CAPITULO VI

 

—¡El grito vino de arriba! —exclamó Alain Brimont apuntando hacia la escalera.

—¡Era Anne-Marie, doctor! — gritó Jacqueline Legrand, angustiada.

—¡Corramos! —indicó Brimont, tirando del brazo de la muchacha.

Alcanzaron la escalera y subieron por ella precipitadamente.

Descubrieron dos puertas.

Brimont llevó a Jacqueline hacia una de ellas.

La abrió con brusquedad.

Era un dormitorio, pero allí no había nadie.

Corrieron hacia la otra puerta.

Brimont no pudo abrirla, pues estaba cerrada con llave.

Golpeó la madera con el puño.

—¡Abra. Vogel! ¡Soy Alain Brimont, el médico que atendía a Anne-Marie Legrand!

Silencio absoluto.

Brimont golpeó nuevamente la puerta, con furia.

— ¡Abra. Vogel! ¡Abra inmediatamente o echo la puerta abajo! —amenazó.

De nuevo silencio.

Alain Brimont dejó su maletín en el suelo, junto a la pared, y se retiró unos pasos de la puerta.

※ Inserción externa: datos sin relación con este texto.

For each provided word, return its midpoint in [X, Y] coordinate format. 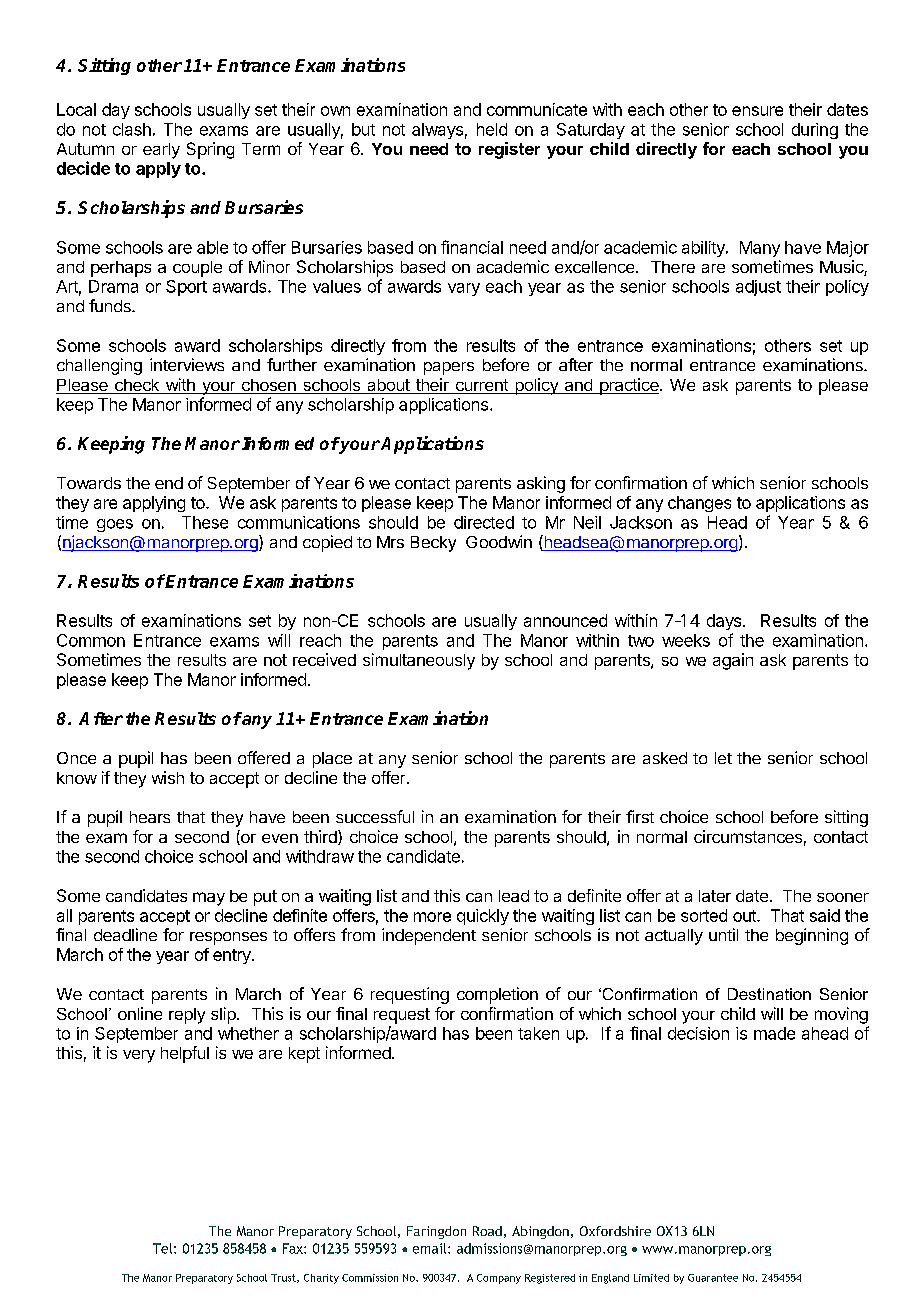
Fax [294, 1248]
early [161, 151]
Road [487, 1231]
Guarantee [713, 1278]
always [437, 131]
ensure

—Apártese, Jacqueline —rogó—. Voy a cargar contra la puerta.

La joven obedeció.

En el preciso instante en que Alain Brimont tomaba carrera, la puerta se abrió bruscamente y Albert Vogel se dejó ver.

Brimont no tuvo más remedio que frenar su impulso, para no arrollar al curandero.

Albert Vogel era tal y como lo había descrito Jacqueline Legrand.

Moreno.

Alto.

Muy fuerte.

Bien parecido.

Y sus ojos...

Jacqueline no había exagerado al decir que miraban de un modo casi siniestro.

En aquel momento, incluso sobraba el «casi».

Su mirada era siniestra de verdad.

Quizá se debía a que el curandero se hallaba furioso por la inesperada presencia en Verraud de Alain Brimont y Jacqueline Legrand.

—¿Qué diablos significa esto? ¿A qué viene eso de querer echar la puerta abajo? —inquirió Albert Vogel, enfadado.

—Soy Alain Brimont, el médico que...

—Ya lo sé —le interrumpió el curandero—. Oí claramente sus voces. ¿Siempre entra usted así en las casas, doctor Brimont, amenazando con derribar las puertas? —espetó.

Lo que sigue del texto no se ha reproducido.